Replacement for experimental_run_tf_function after removal from tf.keras.Model.compile #35138

tgaddair · 2019-12-15T18:14:07Z

It looks like experimental_run_tf_function was removed from tf.keras.Model.compile in this commit a few days ago: c73c99c#diff-de9b96ac2d81503324cbbbe21732031fR1159

In Horovod, this flag / graph mode is necessary in order for Optimizer.get_gradients() to be called, which aggregates gradients across workers. Since this flag has been removed, distributed training in Horovod with tf.keras is not working in our nightly builds.

Is there a workaround to achieve the same behavior with the latest changes on master?

Note that we cannot perform the allreduce aggregation in apply_gradients due to interactions with gradient clipping and loss scaling (see horovod/horovod#1347).

The text was updated successfully, but these errors were encountered:

jvishnuvardhan · 2019-12-19T17:22:13Z

@tgaddair I notice your PR is already merged. Do we still need to keep this open? Thanks!

tgaddair · 2019-12-19T17:27:33Z

Hey @jvishnuvardhan, thanks for the response. That PR was only to pin our integration tests to an older version of tf-nightly. We are still looking for a long-term fix that will make Horovod compatible with TensorFlow 2.1.0.

tgaddair · 2019-12-23T21:20:51Z

cc @martinwicke, @alsrgv was telling me you might have some thoughts on this as well. Thanks.

martinwicke · 2020-01-07T16:56:07Z

@tanzhenyu or @robieta would know more details.

tgaddair · 2020-01-17T04:55:35Z

Hey @tanzhenyu and @robieta, any thoughts on this? Currently we're unable to support TensorFlow 2.1 effectively without this. But hopefully there's a workaround.

nbro · 2020-02-05T14:27:15Z

@tgaddair In my case, experimental_run_tf_function still exits as an argument of the compile method in TF 2.1 (and I've been using this flag for some months with TF 2.0 and now with TF 2.1), so I don't get this issue.

tgaddair · 2020-02-05T16:04:08Z

@nbro the commit (c73c99c) was made before the release of TF 2.1, but was not included in the TF 2.1 branch, and as such will not go into effect until TF 2.2.

nbro · 2020-02-05T16:05:35Z

@tgaddair I am currently using experimental_run_tf_function in TF 2.1.

tgaddair · 2020-02-05T16:12:53Z

@nbro I think you misunderstood me.

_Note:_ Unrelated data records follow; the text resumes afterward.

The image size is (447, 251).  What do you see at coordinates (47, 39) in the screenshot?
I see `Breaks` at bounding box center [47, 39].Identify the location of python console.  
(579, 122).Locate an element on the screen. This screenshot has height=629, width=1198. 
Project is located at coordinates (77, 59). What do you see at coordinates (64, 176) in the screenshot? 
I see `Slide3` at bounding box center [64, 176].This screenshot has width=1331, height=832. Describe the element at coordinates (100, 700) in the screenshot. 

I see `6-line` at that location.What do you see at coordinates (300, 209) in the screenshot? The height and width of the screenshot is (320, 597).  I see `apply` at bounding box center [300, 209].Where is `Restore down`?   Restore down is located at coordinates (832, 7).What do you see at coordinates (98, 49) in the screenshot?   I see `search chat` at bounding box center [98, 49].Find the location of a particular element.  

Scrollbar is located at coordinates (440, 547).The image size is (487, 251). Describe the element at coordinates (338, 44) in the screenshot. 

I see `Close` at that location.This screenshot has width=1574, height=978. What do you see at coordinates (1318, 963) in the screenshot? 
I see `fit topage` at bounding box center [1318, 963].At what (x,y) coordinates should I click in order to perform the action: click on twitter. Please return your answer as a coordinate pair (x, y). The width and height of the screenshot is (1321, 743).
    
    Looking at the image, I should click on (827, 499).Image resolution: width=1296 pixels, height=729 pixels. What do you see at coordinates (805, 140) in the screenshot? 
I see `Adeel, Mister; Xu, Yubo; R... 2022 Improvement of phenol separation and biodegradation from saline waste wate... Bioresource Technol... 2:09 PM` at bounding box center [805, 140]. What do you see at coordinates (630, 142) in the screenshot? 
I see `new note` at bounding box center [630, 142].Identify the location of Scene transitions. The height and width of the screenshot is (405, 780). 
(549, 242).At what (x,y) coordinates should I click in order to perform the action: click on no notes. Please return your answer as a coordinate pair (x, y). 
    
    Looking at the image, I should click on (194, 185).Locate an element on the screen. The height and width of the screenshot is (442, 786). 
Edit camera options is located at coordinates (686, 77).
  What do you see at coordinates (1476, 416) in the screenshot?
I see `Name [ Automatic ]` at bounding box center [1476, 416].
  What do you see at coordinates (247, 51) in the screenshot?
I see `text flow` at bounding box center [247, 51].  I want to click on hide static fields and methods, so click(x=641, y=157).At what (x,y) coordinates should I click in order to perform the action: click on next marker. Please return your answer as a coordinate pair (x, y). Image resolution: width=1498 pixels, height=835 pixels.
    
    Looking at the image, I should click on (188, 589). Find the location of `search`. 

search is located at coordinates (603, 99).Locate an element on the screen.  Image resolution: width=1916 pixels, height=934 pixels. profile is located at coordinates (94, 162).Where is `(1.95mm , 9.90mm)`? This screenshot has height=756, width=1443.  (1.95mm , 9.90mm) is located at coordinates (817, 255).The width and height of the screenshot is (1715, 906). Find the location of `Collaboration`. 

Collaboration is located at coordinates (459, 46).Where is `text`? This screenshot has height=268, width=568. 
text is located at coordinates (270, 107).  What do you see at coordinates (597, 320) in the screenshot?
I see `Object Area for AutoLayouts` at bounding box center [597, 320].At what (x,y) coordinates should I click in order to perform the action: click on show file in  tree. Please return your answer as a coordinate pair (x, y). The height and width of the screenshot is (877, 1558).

I'm saying that this functionality will be dropped in TF 2.2, not 2.1. In the original issue, I assumed it would be in effect in 2.1 because the change was made before the 2.1 release, but the change was never merged into the 2.1 branch. Does that make sense?

See this discussion for more details: #36398

nbro · 2020-02-05T16:14:09Z

@tgaddair Yes, now it makes sense.

Flamefire · 2020-04-22T11:42:17Z

2.2 release is on its way, I guess the solution from #37765 (edit: actually #36398) will work.

Some analysis (still using 2.1):
The same issue exists not only with model.fit but also with model.train_on_batch (which is ultimately called by fit) and also occurs when using tf.config.experimental_run_functions_eagerly(True) to see what is going on which (despite experiment_run_tf_function being set) uses the same method which does NOT call get_gradients

IMO the underlying problem seems to be in the duality of the methods used.

Method A uses optimizer.get_updates() which calls get_gradients and apply_gradients
Method B uses GradientTape and calls apply_gradients

Having multiple seemingly equivalent ways of doing the same thing always complicates (or even breaks) things.

But to move forward: (e.g.) Horovod has a DistributedGradientTape which works when get_gradients is not invoked.

Question: Why is there a get_gradients in the optimizer? Isn't that the task for e.g. GradientTape?

@tgaddair Correct me if I'm mistaken but I think a good way to solve this is using the plain Optimizer (not the Horovod DistributedOptimizer) and tell TensorFlow to use Horovods DistributedGradientTape.

So proposal:

Short-term: Allow users to pass in an optional GradientTape to model.compile or make the training loop query the optimizer to create one.

Long-term: Clarify why there are at least 2 ways to compute the gradients and decide for one to use. Support that properly. Obviously my call would be on GradientTape to split responsibilities properly.

MarkDaoust · 2020-04-22T14:30:16Z

I'm not familiar with all, the issues here.

But, have you seen that train_step is now a overloadable in keras models: https://twitter.com/fchollet/status/1250622989541838848

That lets you affect how the model calculates the gradients. Does that help this use case?

Flamefire · 2020-04-22T14:36:17Z

Not really. Still to high-level. The goal is to only replace the way TF gathers gradients. Not change the whole training algorithm

tgaddair · 2020-04-22T16:23:07Z

Hey @Flamefire, following #36398 Horovod will work correctly when calling model.fit() with a hvd.DistributedOptimizer, so at least for now the problem is resolved.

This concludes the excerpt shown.